Samedi 26 novembre, juste après 19 heures, un évènement a conforté ces faits à la sortie de la ville de Touba. Un troupeau de moutons qui passait par la route nationale a été violemment heurté par un camion et quand les autres véhicules derrières sont arrivés à hauteur de cet endroit, pensant voir sur la chaussée des sacs de sable, mil ou de riz, quelle ne fut leur surprise et la désolation quand ils ont compris qu’un massacre venait de se produire. Le camion a heurté en même temps, une vingtaine de moutons à terre, qui, la tête coupée, qui, les boyaux dehors, mais vivants et en pleine souffrance. Qui encore, regardant autour d’eux, se demandaient ce qui leur arrivait. L’animal a aussi un instinct de survie.
Ce fut un carnage, comme il en existe tout le temps, sur ces voies de passage, le soir venu au retour des animaux. Le camionneur sans crier gare, semble ‘avoir fait exprès et a disparu dans la nature, refusant de se retourner pendant que les pauvres bêtes gisaient encore en pleine chaussée. Arrivés tout de suite sur les lieux les populations du village situé à proximité du drame, les mains sur la tête, criaient leur désarroi, sans pouvoir dire qui était le responsable d’un tel assassinat.

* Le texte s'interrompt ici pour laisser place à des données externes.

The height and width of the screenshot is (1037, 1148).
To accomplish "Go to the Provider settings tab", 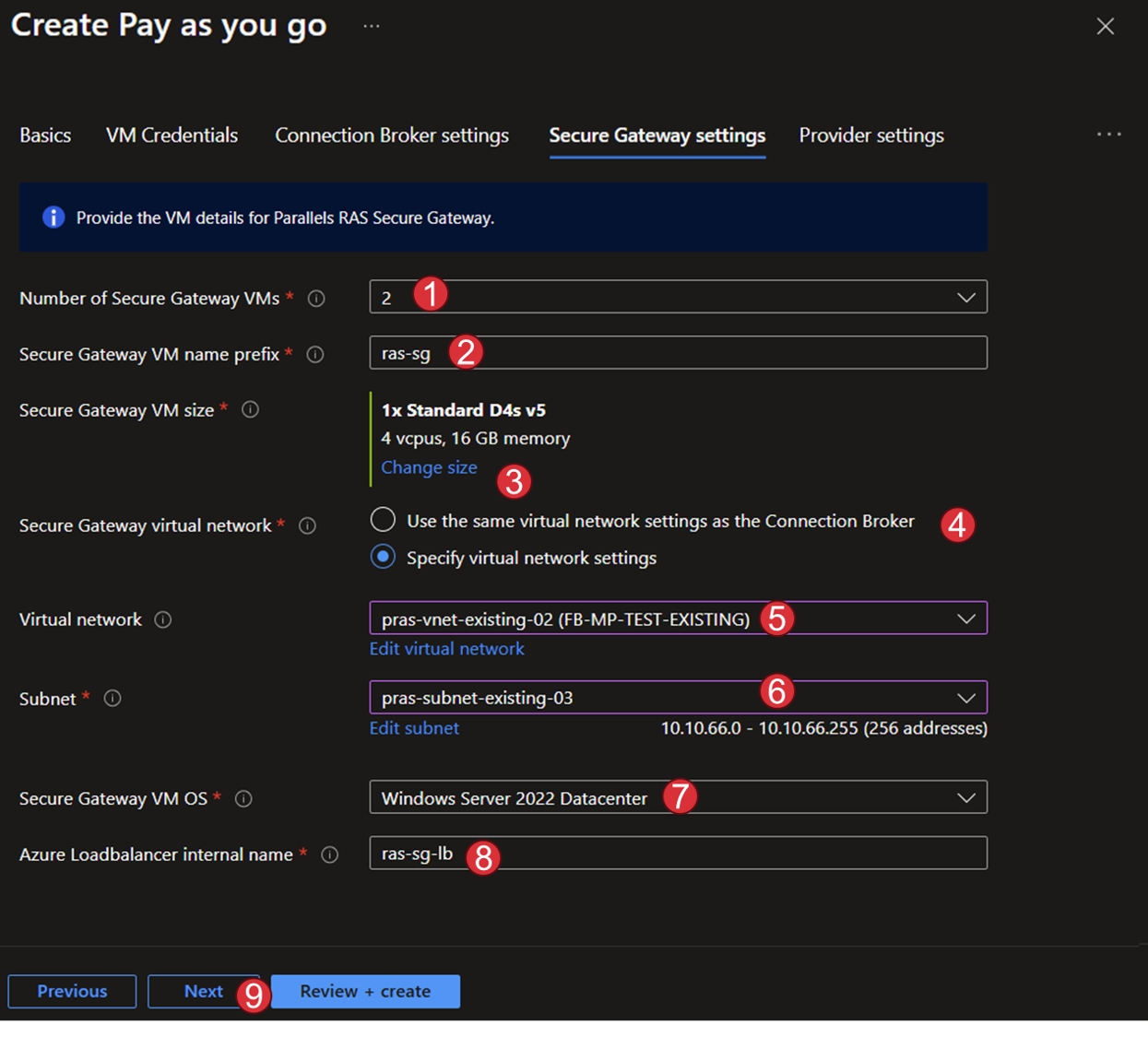I will (x=871, y=136).
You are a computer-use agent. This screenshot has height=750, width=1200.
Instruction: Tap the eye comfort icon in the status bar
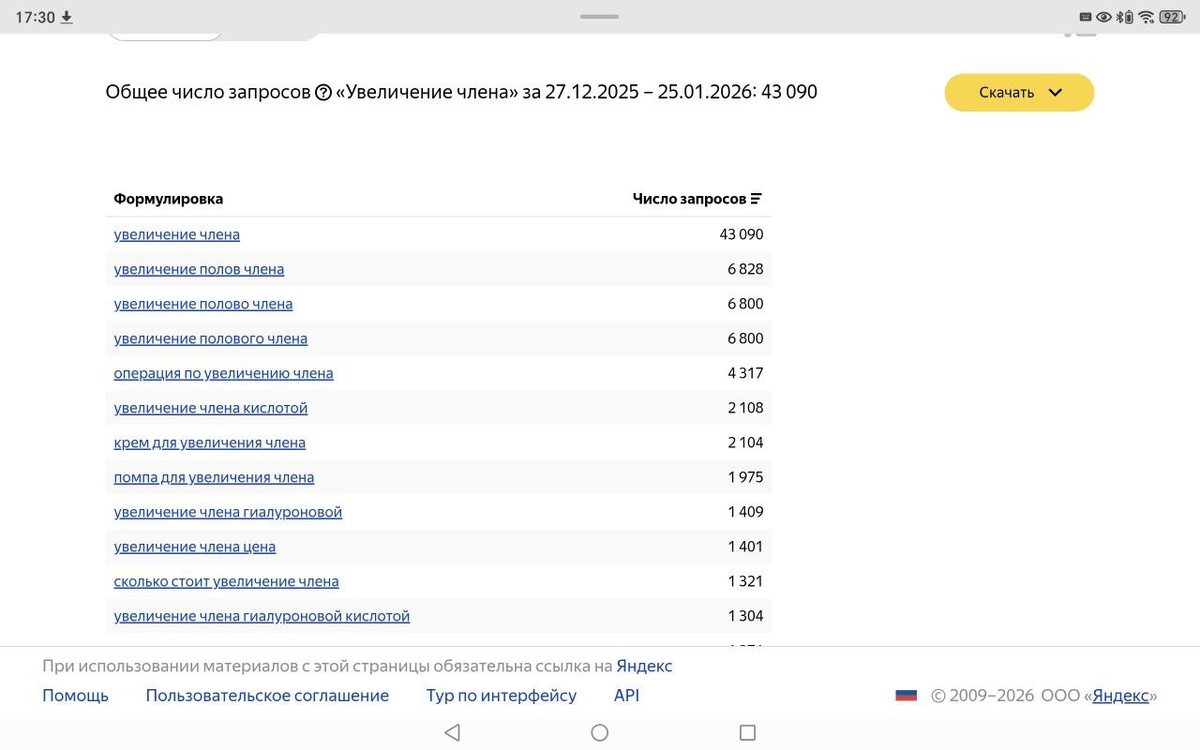click(1102, 16)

Pour dire enfin que le ranch, malgré son dénuement, est resté un espace d’équilibre et de liberté qui permet encore aux braves bergers de rester en sécurité, de protéger leur bétail et de ne pas mettre en danger leur propre vie. Tout le sens du forum de Dolly de cette année 2011 finissant, est dans ces mots. Toute la pertinence et le mérite dans la démarche des organisateurs de cet évènement qui a été « managé » de main de maître, sont également dans l’opposition sinon le paradoxe de ces faits concomitants. En dépit des obstacles de la distance, de l’enclavement, du manque d’infrastructures d’hébergement et encore…
Le reste est désormais entre les mains des pouvoirs publics. Les pasteurs avec leurs moyens à la fois économique, culturel ont dit leur agacement, mais aussi leurs espoirs. Certains avec le timbre de voix et la rigueur de ces hommes habitués au stress climatique et à son incertitude, d’autres avec la modération et le goût de la vérité qui les caractérisent. A l’Etat, de leur montrer que leur message a été entendu.